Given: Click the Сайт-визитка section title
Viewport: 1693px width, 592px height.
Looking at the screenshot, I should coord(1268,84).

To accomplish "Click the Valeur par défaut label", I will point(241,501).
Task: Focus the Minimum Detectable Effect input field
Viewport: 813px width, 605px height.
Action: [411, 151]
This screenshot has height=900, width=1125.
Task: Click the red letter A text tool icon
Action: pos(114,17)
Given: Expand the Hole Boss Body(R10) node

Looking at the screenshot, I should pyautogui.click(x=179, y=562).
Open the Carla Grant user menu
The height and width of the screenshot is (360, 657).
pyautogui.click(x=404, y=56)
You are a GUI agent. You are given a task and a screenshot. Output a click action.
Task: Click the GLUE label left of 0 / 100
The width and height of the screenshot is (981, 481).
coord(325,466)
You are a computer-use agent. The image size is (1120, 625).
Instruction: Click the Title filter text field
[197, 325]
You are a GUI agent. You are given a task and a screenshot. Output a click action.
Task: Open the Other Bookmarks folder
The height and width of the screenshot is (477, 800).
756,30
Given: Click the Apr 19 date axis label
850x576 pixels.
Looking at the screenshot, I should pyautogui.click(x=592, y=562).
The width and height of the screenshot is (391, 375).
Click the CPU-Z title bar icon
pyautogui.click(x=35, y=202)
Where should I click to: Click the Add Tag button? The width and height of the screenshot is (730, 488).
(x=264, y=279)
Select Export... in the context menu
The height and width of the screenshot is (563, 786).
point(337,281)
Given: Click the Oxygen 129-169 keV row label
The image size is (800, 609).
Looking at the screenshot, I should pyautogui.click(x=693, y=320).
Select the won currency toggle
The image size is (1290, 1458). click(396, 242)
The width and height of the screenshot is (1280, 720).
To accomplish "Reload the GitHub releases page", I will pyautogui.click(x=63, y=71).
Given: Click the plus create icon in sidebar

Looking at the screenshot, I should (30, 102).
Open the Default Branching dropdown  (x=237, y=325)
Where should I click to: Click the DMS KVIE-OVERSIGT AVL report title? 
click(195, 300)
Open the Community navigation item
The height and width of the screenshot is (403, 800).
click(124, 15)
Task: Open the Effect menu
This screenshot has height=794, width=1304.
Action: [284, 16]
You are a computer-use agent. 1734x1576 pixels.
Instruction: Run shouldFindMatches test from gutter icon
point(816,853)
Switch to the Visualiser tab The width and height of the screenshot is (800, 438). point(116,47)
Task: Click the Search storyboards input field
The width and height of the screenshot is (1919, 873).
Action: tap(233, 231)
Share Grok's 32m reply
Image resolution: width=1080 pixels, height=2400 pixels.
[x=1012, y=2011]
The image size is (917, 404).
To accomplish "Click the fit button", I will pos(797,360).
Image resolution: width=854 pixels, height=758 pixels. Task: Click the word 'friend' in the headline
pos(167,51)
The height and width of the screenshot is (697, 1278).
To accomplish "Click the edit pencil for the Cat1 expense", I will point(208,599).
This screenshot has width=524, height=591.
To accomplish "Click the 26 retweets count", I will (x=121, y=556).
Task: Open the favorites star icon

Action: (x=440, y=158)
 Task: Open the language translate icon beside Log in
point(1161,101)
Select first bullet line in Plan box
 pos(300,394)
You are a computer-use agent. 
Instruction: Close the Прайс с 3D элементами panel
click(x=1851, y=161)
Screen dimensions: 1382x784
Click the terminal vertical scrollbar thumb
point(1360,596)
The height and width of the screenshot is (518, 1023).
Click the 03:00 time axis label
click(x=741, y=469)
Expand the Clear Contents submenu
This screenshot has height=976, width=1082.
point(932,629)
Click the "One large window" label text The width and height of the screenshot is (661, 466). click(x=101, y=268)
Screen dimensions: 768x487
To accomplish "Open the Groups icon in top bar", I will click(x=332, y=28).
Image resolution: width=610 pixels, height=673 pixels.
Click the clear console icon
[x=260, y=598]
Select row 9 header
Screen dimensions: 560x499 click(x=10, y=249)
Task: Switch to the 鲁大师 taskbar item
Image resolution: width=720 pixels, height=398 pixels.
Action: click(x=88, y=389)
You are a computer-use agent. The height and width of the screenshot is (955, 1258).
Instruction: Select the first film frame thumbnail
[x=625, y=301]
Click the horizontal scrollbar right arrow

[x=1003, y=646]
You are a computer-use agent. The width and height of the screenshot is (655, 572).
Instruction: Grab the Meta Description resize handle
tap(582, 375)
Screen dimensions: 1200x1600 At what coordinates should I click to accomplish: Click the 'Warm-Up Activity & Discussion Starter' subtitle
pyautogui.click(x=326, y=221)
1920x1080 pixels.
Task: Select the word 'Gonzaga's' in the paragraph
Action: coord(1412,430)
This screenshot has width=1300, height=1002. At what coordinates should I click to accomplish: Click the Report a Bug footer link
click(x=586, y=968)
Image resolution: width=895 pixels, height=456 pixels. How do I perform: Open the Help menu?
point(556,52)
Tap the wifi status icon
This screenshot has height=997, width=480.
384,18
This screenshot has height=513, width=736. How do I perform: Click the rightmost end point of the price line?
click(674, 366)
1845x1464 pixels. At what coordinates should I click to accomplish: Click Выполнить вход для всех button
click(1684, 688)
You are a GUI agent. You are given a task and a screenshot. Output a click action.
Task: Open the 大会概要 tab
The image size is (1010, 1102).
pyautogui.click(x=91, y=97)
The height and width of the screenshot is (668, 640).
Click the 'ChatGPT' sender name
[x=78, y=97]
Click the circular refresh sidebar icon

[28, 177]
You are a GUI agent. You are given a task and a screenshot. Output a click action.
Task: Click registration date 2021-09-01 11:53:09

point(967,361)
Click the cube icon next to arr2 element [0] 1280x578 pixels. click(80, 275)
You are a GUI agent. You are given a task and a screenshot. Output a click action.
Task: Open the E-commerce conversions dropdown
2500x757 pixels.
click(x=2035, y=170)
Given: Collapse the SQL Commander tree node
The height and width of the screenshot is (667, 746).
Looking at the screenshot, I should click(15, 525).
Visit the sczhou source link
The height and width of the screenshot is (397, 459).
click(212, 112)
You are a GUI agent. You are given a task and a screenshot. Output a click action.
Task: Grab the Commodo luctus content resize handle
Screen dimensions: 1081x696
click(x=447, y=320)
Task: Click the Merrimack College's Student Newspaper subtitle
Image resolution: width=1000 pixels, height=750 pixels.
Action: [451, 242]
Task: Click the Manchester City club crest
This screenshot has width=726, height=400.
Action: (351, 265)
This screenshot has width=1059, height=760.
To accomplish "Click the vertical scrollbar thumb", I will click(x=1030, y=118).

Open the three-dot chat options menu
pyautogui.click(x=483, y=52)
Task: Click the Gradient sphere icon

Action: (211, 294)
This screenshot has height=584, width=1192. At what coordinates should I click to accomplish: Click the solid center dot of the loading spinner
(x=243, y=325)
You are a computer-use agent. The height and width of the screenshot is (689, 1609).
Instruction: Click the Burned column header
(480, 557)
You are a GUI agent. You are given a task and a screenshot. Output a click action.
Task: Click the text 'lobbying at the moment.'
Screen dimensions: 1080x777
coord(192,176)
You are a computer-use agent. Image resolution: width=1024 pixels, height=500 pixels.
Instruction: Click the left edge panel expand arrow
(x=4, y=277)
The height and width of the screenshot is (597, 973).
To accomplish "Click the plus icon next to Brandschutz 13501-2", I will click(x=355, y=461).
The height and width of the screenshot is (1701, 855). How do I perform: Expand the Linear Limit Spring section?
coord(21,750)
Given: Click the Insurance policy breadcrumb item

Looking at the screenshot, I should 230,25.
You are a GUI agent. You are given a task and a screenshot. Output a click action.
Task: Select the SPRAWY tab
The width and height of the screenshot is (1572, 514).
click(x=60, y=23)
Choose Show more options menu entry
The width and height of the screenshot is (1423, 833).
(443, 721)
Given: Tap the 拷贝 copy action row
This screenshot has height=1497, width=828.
-=-=-=-=-
## WHAT TO DO
The entries above should be set down again exactly as they appear.

## SOLUTION FOR THIS PROBLEM
Given: Click the Сайт-визитка section title
Viewport: 1693px width, 592px height.
Looking at the screenshot, I should coord(1268,84).

To accomplish "Click the Valeur par défaut label", I will point(241,501).
Task: Focus the Minimum Detectable Effect input field
Viewport: 813px width, 605px height.
Action: [411, 151]
This screenshot has height=900, width=1125.
Task: Click the red letter A text tool icon
Action: pos(114,17)
Given: Expand the Hole Boss Body(R10) node

Looking at the screenshot, I should pyautogui.click(x=179, y=562).
Open the Carla Grant user menu
The height and width of the screenshot is (360, 657).
pyautogui.click(x=404, y=56)
You are a GUI agent. You are given a task and a screenshot. Output a click action.
Task: Click the GLUE label left of 0 / 100
The width and height of the screenshot is (981, 481).
coord(325,466)
You are a computer-use agent. The image size is (1120, 625).
Instruction: Click the Title filter text field
[197, 325]
You are a GUI agent. You are given a task and a screenshot. Output a click action.
Task: Open the Other Bookmarks folder
The height and width of the screenshot is (477, 800).
756,30
Given: Click the Apr 19 date axis label
850x576 pixels.
Looking at the screenshot, I should pyautogui.click(x=592, y=562).
The width and height of the screenshot is (391, 375).
Click the CPU-Z title bar icon
pyautogui.click(x=35, y=202)
Where should I click to: Click the Add Tag button? The width and height of the screenshot is (730, 488).
(x=264, y=279)
Select Export... in the context menu
The height and width of the screenshot is (563, 786).
point(337,281)
Given: Click the Oxygen 129-169 keV row label
The image size is (800, 609).
Looking at the screenshot, I should pyautogui.click(x=693, y=320).
Select the won currency toggle
The image size is (1290, 1458). click(396, 242)
The width and height of the screenshot is (1280, 720).
To accomplish "Reload the GitHub releases page", I will pyautogui.click(x=63, y=71).
Given: Click the plus create icon in sidebar

Looking at the screenshot, I should (30, 102).
Open the Default Branching dropdown  (x=237, y=325)
Where should I click to: Click the DMS KVIE-OVERSIGT AVL report title? 
click(195, 300)
Open the Community navigation item
The height and width of the screenshot is (403, 800).
click(124, 15)
Task: Open the Effect menu
This screenshot has height=794, width=1304.
Action: [284, 16]
You are a computer-use agent. 1734x1576 pixels.
Instruction: Run shouldFindMatches test from gutter icon
point(816,853)
Switch to the Visualiser tab The width and height of the screenshot is (800, 438). point(116,47)
Task: Click the Search storyboards input field
The width and height of the screenshot is (1919, 873).
Action: tap(233, 231)
Share Grok's 32m reply
Image resolution: width=1080 pixels, height=2400 pixels.
[x=1012, y=2011]
The image size is (917, 404).
To accomplish "Click the fit button", I will pos(797,360).
Image resolution: width=854 pixels, height=758 pixels. Task: Click the word 'friend' in the headline
pos(167,51)
The height and width of the screenshot is (697, 1278).
To accomplish "Click the edit pencil for the Cat1 expense", I will point(208,599).
This screenshot has width=524, height=591.
To accomplish "Click the 26 retweets count", I will (x=121, y=556).
Task: Open the favorites star icon

Action: (x=440, y=158)
 Task: Open the language translate icon beside Log in
point(1161,101)
Select first bullet line in Plan box
 pos(300,394)
You are a computer-use agent. 
Instruction: Close the Прайс с 3D элементами panel
click(x=1851, y=161)
Screen dimensions: 1382x784
Click the terminal vertical scrollbar thumb
point(1360,596)
The height and width of the screenshot is (518, 1023).
Click the 03:00 time axis label
click(x=741, y=469)
Expand the Clear Contents submenu
This screenshot has height=976, width=1082.
point(932,629)
Click the "One large window" label text The width and height of the screenshot is (661, 466). click(x=101, y=268)
Screen dimensions: 768x487
To accomplish "Open the Groups icon in top bar", I will click(x=332, y=28).
Image resolution: width=610 pixels, height=673 pixels.
Click the clear console icon
[x=260, y=598]
Select row 9 header
Screen dimensions: 560x499 click(x=10, y=249)
Task: Switch to the 鲁大师 taskbar item
Image resolution: width=720 pixels, height=398 pixels.
Action: click(x=88, y=389)
You are a computer-use agent. The height and width of the screenshot is (955, 1258).
Instruction: Select the first film frame thumbnail
[x=625, y=301]
Click the horizontal scrollbar right arrow

[x=1003, y=646]
You are a computer-use agent. The width and height of the screenshot is (655, 572).
Instruction: Grab the Meta Description resize handle
tap(582, 375)
Screen dimensions: 1200x1600 At what coordinates should I click to accomplish: Click the 'Warm-Up Activity & Discussion Starter' subtitle
pyautogui.click(x=326, y=221)
1920x1080 pixels.
Task: Select the word 'Gonzaga's' in the paragraph
Action: coord(1412,430)
This screenshot has width=1300, height=1002. At what coordinates should I click to accomplish: Click the Report a Bug footer link
click(x=586, y=968)
Image resolution: width=895 pixels, height=456 pixels. How do I perform: Open the Help menu?
point(556,52)
Tap the wifi status icon
This screenshot has height=997, width=480.
384,18
This screenshot has height=513, width=736. How do I perform: Click the rightmost end point of the price line?
click(674, 366)
1845x1464 pixels. At what coordinates should I click to accomplish: Click Выполнить вход для всех button
click(1684, 688)
You are a GUI agent. You are given a task and a screenshot. Output a click action.
Task: Open the 大会概要 tab
The image size is (1010, 1102).
pyautogui.click(x=91, y=97)
The height and width of the screenshot is (668, 640).
Click the 'ChatGPT' sender name
[x=78, y=97]
Click the circular refresh sidebar icon

[28, 177]
You are a GUI agent. You are given a task and a screenshot. Output a click action.
Task: Click registration date 2021-09-01 11:53:09

point(967,361)
Click the cube icon next to arr2 element [0] 1280x578 pixels. click(80, 275)
You are a GUI agent. You are given a task and a screenshot. Output a click action.
Task: Open the E-commerce conversions dropdown
2500x757 pixels.
click(x=2035, y=170)
Given: Collapse the SQL Commander tree node
The height and width of the screenshot is (667, 746).
Looking at the screenshot, I should click(15, 525).
Visit the sczhou source link
The height and width of the screenshot is (397, 459).
click(212, 112)
You are a GUI agent. You are given a task and a screenshot. Output a click action.
Task: Grab the Commodo luctus content resize handle
Screen dimensions: 1081x696
click(x=447, y=320)
Task: Click the Merrimack College's Student Newspaper subtitle
Image resolution: width=1000 pixels, height=750 pixels.
Action: [451, 242]
Task: Click the Manchester City club crest
This screenshot has width=726, height=400.
Action: (351, 265)
This screenshot has width=1059, height=760.
To accomplish "Click the vertical scrollbar thumb", I will click(x=1030, y=118).

Open the three-dot chat options menu
pyautogui.click(x=483, y=52)
Task: Click the Gradient sphere icon

Action: (211, 294)
This screenshot has height=584, width=1192. At what coordinates should I click to accomplish: Click the solid center dot of the loading spinner
(x=243, y=325)
You are a computer-use agent. The height and width of the screenshot is (689, 1609).
Instruction: Click the Burned column header
(480, 557)
You are a GUI agent. You are given a task and a screenshot. Output a click action.
Task: Click the text 'lobbying at the moment.'
Screen dimensions: 1080x777
coord(192,176)
You are a computer-use agent. Image resolution: width=1024 pixels, height=500 pixels.
Instruction: Click the left edge panel expand arrow
(x=4, y=277)
The height and width of the screenshot is (597, 973).
To accomplish "Click the plus icon next to Brandschutz 13501-2", I will click(x=355, y=461).
The height and width of the screenshot is (1701, 855). How do I perform: Expand the Linear Limit Spring section?
coord(21,750)
Given: Click the Insurance policy breadcrumb item

Looking at the screenshot, I should 230,25.
You are a GUI agent. You are given a task and a screenshot. Output a click action.
Task: Select the SPRAWY tab
The width and height of the screenshot is (1572, 514).
click(x=60, y=23)
Choose Show more options menu entry
The width and height of the screenshot is (1423, 833).
(443, 721)
Given: Tap the 拷贝 copy action row
This screenshot has height=1497, width=828.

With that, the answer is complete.